BLANC Louis [théoricien socialiste]

Par Jean Maitron

Né le 29 octobre 1811 à Madrid, mort le 6 décembre 1882 à Cannes (Alpes-Maritimes). Journaliste, historien et théoricien socialiste.

Louis Blanc
Louis Blanc

Sa famille était originaire du Rouergue ; son grand-père avait été guillotiné après la défaite des royalistes de Lyon ; son père était fonctionnaire au ministère des Finances dans l’Espagne de Joseph Bonaparte. Il avait obtenu ce poste grâce à un parent de sa femme, Corse comme elle, et secrétaire du roi Joseph.

Élève du collège de Rodez, grâce à une bourse royale, de 1821 à 1830, Louis Blanc arriva à Paris au lendemain des Trois Glorieuses. Il devint précepteur chez un grand industriel d’Arras, Hallette, qui possédait une des usines les plus modernes de France. Quel profit Louis Blanc tira-t-il de son contact, si réduit qu’il ait pu être, avec le prolétariat de l’industrie techniquement la plus avancée ? On ne saurait dire au juste. Toutefois, dans la suite, c’est beaucoup plus aux métiers artisanaux sans outillage onéreux qu’à l’industrie hautement mécanisée que Louis Blanc s’intéressera.

A Arras, en 1833-1834, Louis Blanc concourut pour un prix de cette Académie qui avait compté Robespierre parmi ses membres et dont le secrétaire Dubois de Fosseux avait été en correspondance avec Babeuf* avant la Révolution. Il emporta le prix. Il se lia également avec le rédacteur du Propagateur du Pas-de-Calais, le dynamique Frédéric Degeorges*.

Quand Louis Blanc quitta Arras pour Paris, Degeorges lui donna un mot de recommandation pour un des collaborateurs d’Armand Carrel* au National, mais le résultat ne fut pas immédiat. À la fin de 1834, Louis Blanc entra au Bon Sens, qui se situait à gauche du National, choisi par Rodde* de préférence à Cauchois-Lemaire. C’était un propagandiste démocrate dont la notoriété commençait et qui réclamait, en particulier, l’extension du droit de suffrage. Il collabora en 1835 à la défense des accusés du procès d’avril. Il fut alors sollicité par Carrel et collabora un peu au National.

En 1837, il chercha à regrouper l’opposition au moment des élections, afin que fussent présentées des candidatures communes à l’opposition dynastique et à l’opposition radicale, c’est-à-dire à l’opposition républicaine que les lois sur la presse, de septembre 1835, avaient contrainte d’abandonner cette étiquette. Après la retraite de ses fondateurs, il avait partagé en janvier 1837 avec Maillefer* la direction du Bon Sens, qu’il abandonna en 1838. Contrairement à l’ensemble de la gauche, favorable aux compagnies de chemin de fer privées, il se prononça, lui, en 1838, pour le monopole.
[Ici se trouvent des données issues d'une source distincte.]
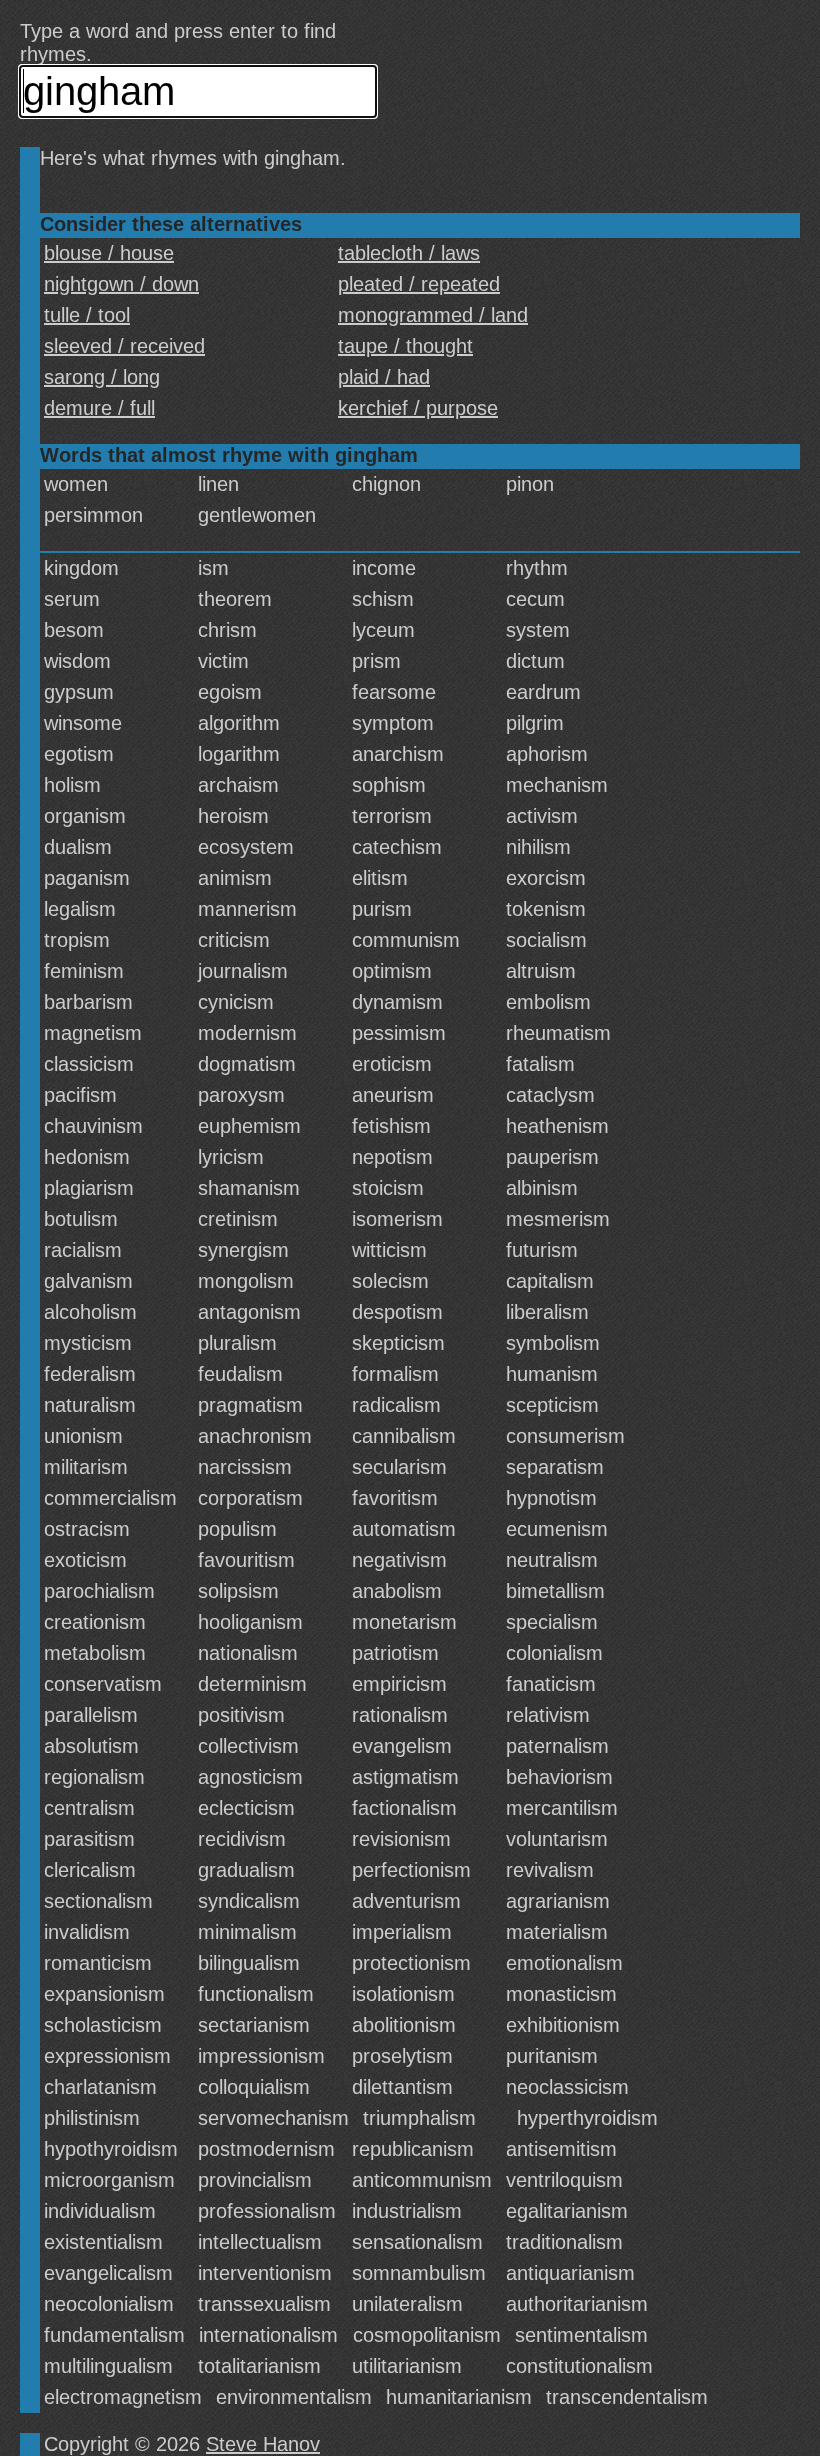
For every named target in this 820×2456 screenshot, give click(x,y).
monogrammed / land (433, 315)
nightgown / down (121, 284)
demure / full (99, 408)
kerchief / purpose (418, 408)
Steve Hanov (263, 2444)
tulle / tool (87, 315)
Tandis qu’il préparait des ouvrages historiques importants, une Histoire de Dix Ans (1830-1840), qui paraîtra en cinq volumes de 1841 à 1844, une Histoire de la Révolution, qui paraîtra en 1847, Louis Blanc était rédacteur en chef de la Revue du Progrès politique, social et littéraire (1839-1842), puis éditeur avec Pierre Leroux* et George Sand* de la Revue indépendante (1841-1848).

La Revue du Progrès demandait le suffrage universel et l’élection d’une assemblée unique veillant à la « centralisation rigoureuse en tout ce qui touche aux intérêts communs de la société » et assurant la « répartition équitable entre les capitalistes et les hommes de main-d’œuvre » des produits que l’expansion de l’industrie rend plus abondants. Il y rédigea une critique des Idées napoléoniennes publiées par Louis Bonaparte. C’est aussi dans la Revue du Progrès que la brochure qui le rendit célèbre en 1839, Organisation du Travail, fut d’abord insérée.
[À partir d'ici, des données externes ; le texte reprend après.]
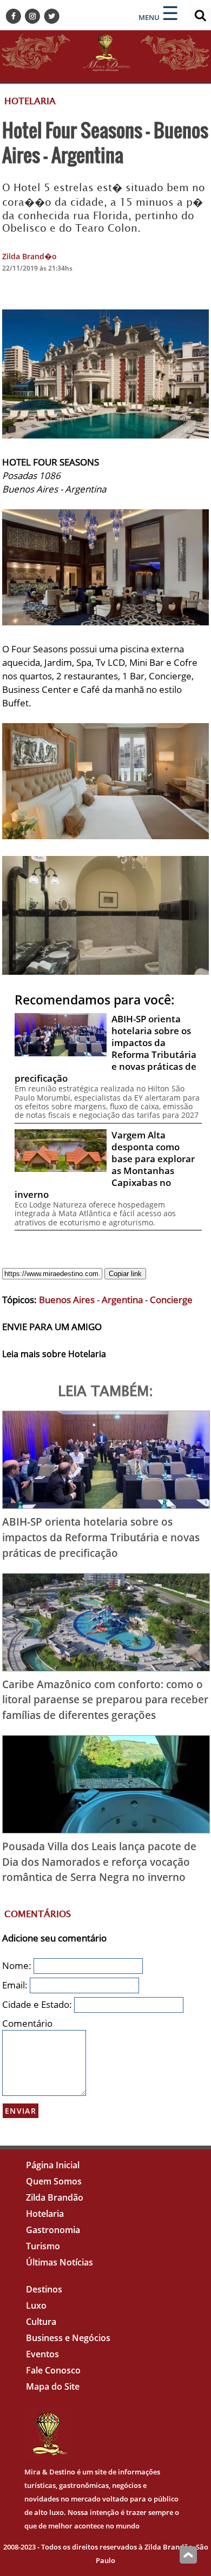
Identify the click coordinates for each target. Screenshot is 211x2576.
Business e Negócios (68, 2338)
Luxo (36, 2305)
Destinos (44, 2289)
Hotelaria (45, 2214)
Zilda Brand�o (29, 256)
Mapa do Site (53, 2386)
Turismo (43, 2246)
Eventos (42, 2354)
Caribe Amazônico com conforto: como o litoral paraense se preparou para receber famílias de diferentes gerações (105, 1700)
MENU (149, 17)
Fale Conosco (53, 2370)
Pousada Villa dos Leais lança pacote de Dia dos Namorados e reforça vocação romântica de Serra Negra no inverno (99, 1862)
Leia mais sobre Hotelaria (54, 1354)
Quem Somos (54, 2181)
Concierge (171, 1299)
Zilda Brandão (54, 2197)
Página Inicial (53, 2165)
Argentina (122, 1299)
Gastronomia (53, 2230)
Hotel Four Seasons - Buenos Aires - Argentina (105, 142)
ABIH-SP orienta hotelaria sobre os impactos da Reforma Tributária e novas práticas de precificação (101, 1537)
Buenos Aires (67, 1299)
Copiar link (125, 1274)
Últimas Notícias (59, 2262)
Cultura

Organisation du Travail, expression dont les fouriéristes lui disputaient la paternité, et qui était en fait le patrimoine commun à toutes les écoles socialistes depuis les saint-simoniens, proposait des coopératives ouvrières de production ; l’État ferait l’avance de tous les frais d’installation ; les coopératives rembourseraient sur leurs bénéfices auprès d’une caisse centrale qui rétribuerait le capital engagé, alimenterait un système d’assurances sociales et financerait de nouvelles coopératives. Le capital engagé par l’État et par les particuliers prêteurs de l’État serait également rémunéré par cette caisse centrale.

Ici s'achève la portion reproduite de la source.